Of particular interest is that patients with uterine relapse developed pelvic, para-aortic, and distant metastasis. On the other hand, the reduction in lymph nodes and distant metastasis was noteworthy, highlighting the importance of achieving uterine control.

In the present series, patients received similar D90 CTV EQD2_{(α/β=4.5Gy)} in the different stages. The GTV EQD2_{(α/β=4.5Gy)} was only obtained in 23 patients, with the lowest dose values for stage III. Nevertheless, although we could not establish a relationship between the dose received in the GTV and CTV and uterine control, the results obtained in the present series are good.

Para-aortic irradiation was administered to 25 patients in the entire series, but only 5/14 IIIC2 received a lymph node boost, and 9% of para-aortic node relapses were present in stage III patients. Age and comorbidities may have influenced the lack of para-aortic boost in IIIC2 patients.

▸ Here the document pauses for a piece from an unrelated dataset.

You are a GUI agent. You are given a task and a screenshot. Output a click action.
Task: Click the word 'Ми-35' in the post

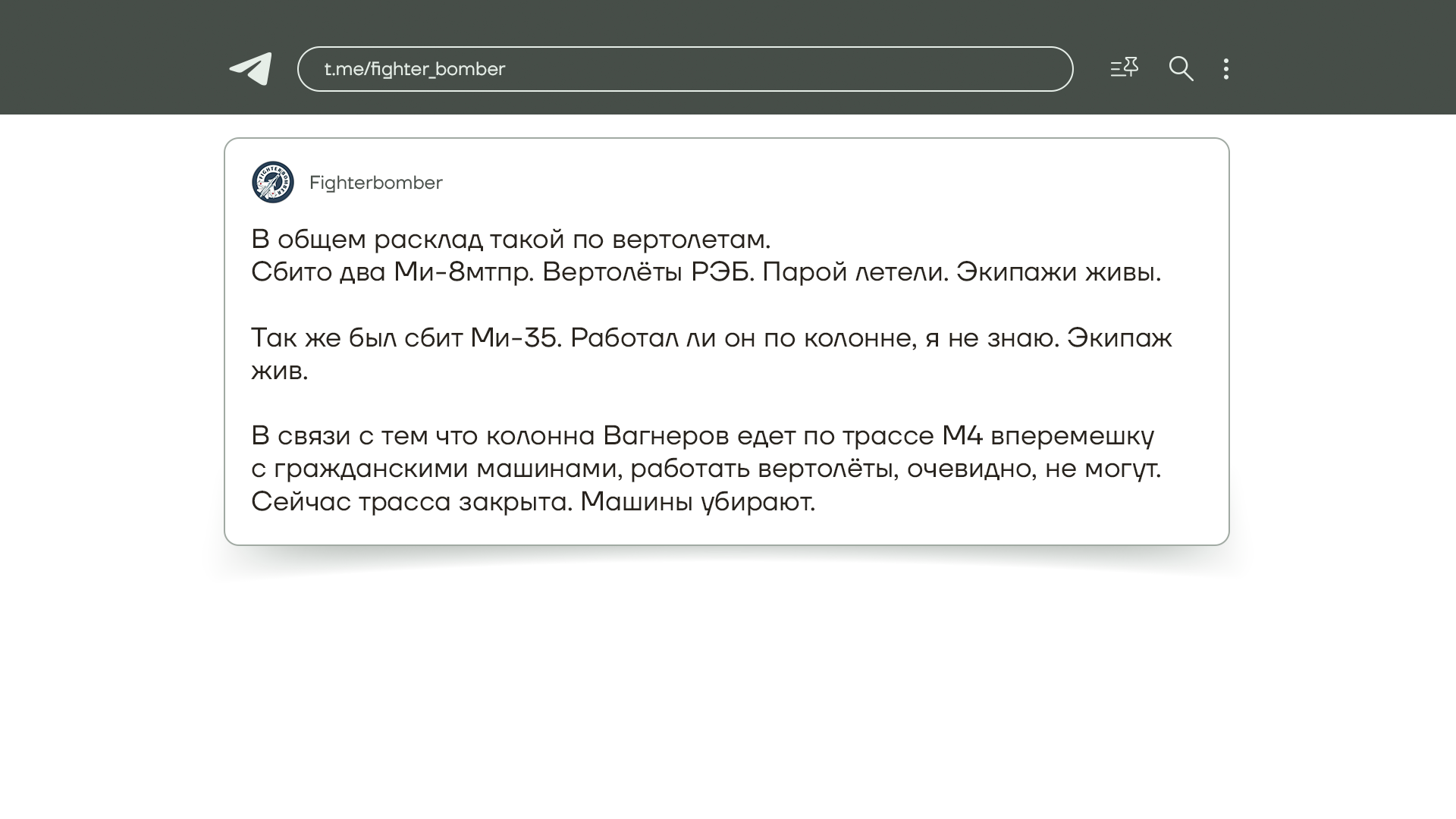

The main limitation of the present study is its retrospective nature; the heterogeneity in CTV definition and MRI for planning was only used in 32% of cases (24% used the Y-shaped Rotte technique). Despite this, EBRT+IGBT provided very good results with few late complications and should be used whenever possible in IEC patients.

6. Conclusions

In conclusion, EBRT + IGBT is a good curative option in inoperable endometrial cancer stages I–III, offering a 2- and 5-year CSS of 88.7% and 71.2%, respectively. In the present cohort, local uterine control seems to be of great importance since so few patients without uterine relapses or persistence presented nodal or systemic relapses. Moreover, despite the risk in these patients, salvage hysterectomy should be considered whenever possible, while always taking into account the clinical status of the patients. Prospective studies are needed to establish the most adequate relationship between the doses administered and the CSS. Other ways to improve local control include the development of specific guidelines for volume definition and prospective studies of brachytherapy doses. Additionally, radiotherapy to pelvic and para-aortic nodes should be recommended in the guidelines, and chemotherapy in stage III and serous types may be beneficial as recommended by PORTEC-3.